Il a d'ailleurs ajouté qu'il se comportait de la même manière à l'encontre
d'Ehoud Olmert. Les affaires de corruption seraient donc un des vecteurs du
plan de retrait, bien que je pense que ce ne soit pas le principal. Je crois
qu'Ariel Sharon voulait par-dessus tout changer son image de marque parce que
c'était sa manière à lui de combattre l'antisémitisme. Lorsque j'étais ministre
de la Diaspora, j'étais également chargé du dossier de la lutte contre
l'antisémitisme. Arik était très impliqué dans ce dossier. Je crois que
lorsqu'il a constaté que les anti-israéliens faisaient l'amalgame entre l'Etat
d'Israël et Ariel Sharon, il a voulu changer cet état de fait. Lorsqu'il a vu
que dans les caricatures antisionistes et antisémites, Israël/Ariel Sharon
étaient présentés comme des brutes sanguinaires, il a voulu y mettre un terme.

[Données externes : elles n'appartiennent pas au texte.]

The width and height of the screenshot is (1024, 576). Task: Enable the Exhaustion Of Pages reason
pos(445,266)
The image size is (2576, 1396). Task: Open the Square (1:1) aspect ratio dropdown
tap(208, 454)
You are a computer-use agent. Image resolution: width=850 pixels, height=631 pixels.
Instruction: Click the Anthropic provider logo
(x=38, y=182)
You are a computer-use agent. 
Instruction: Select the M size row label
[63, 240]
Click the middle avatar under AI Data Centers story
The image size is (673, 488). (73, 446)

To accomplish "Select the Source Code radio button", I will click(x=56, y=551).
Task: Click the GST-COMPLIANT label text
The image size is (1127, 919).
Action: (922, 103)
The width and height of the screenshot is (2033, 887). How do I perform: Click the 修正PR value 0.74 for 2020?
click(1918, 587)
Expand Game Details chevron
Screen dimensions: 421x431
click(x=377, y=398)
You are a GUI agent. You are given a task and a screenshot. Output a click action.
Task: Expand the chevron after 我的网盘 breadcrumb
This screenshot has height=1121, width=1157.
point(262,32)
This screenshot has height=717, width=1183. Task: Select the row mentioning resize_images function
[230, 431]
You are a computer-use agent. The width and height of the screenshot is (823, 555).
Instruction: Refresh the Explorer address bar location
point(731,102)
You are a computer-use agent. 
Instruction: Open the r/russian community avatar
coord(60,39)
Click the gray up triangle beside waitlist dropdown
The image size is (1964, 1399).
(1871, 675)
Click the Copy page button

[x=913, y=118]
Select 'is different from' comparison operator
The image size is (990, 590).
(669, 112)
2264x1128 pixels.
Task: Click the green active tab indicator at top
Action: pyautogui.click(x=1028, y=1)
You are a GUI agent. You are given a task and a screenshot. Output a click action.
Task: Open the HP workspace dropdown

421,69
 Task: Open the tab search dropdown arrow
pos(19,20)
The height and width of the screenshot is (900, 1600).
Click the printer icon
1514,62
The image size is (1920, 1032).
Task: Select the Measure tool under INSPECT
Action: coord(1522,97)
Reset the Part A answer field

J'estimais pour ma part qu'il pouvait être fier d'être l'objet de la haine des
ennemis d'Israël. George Bush m'avait d'ailleurs dit une fois que les deux
personnes les plus détestées sur terre étaient le général Sharon et lui. Bush
l'a dit en riant mais Ariel Sharon ne riait plus de cette blague. Cette haine
lui pesait. Je pense qu'il a voulu terminer sa vie politique sur une note de
respect et non de haine. Et sur ce point là, il a réussi.
LD:
Entrevoyez-vous aujourd'hui un homme politique capable de prendre les rênes du
pays?
NS: Il me semble
aujourd'hui que Binyamin Netanyahou peut facilement gagner ces élections…
LD: Gagner
peut-être, mais qu'en est-il des valeurs et des principes?
NS: Je crois qu'on
critique beaucoup Bibi et qu'une partie de ces critiques est fondée. On condamne ses réformes économiques mais ce
sont elles qui ont sauvé l'économie israélienne. Par ailleurs, j'estime qu'il a
appris de ses erreurs et que les principes en lesquels il a toujours cru, comme
la réciprocité dans les négociations israélo-palestiniennes, sont des principes
justes et vrais. Certes, les Américains
d'un côté et la presse de l'autre ne l'ont pas laissé appliquer ces principes
sur le terrain. Certes, il lui a manqué parfois la stature nécessaire pour se
battre pour ces valeurs. Mais on ne peut lui retirer le fait qu'il soit le
politicien le plus réaliste qui agisse aujourd'hui sur l'échiquier politique.
LD: Lorsque vous
dites qu'il a compris ses erreurs, est-ce un sentiment basé sur des discussions
avec lui, sur des faits, ou n'est-ce que la formulation d'un espoir?
NS: Il est vrai que
j'ai beaucoup discuté avec Binyamin Netanyahou. Mais on ne juge pas un homme
politique sur les discours qu'il tient mais sur les actes qu'il choisit
d'accomplir. Parfois, il a cédé aux pressions américaines et médiatiques.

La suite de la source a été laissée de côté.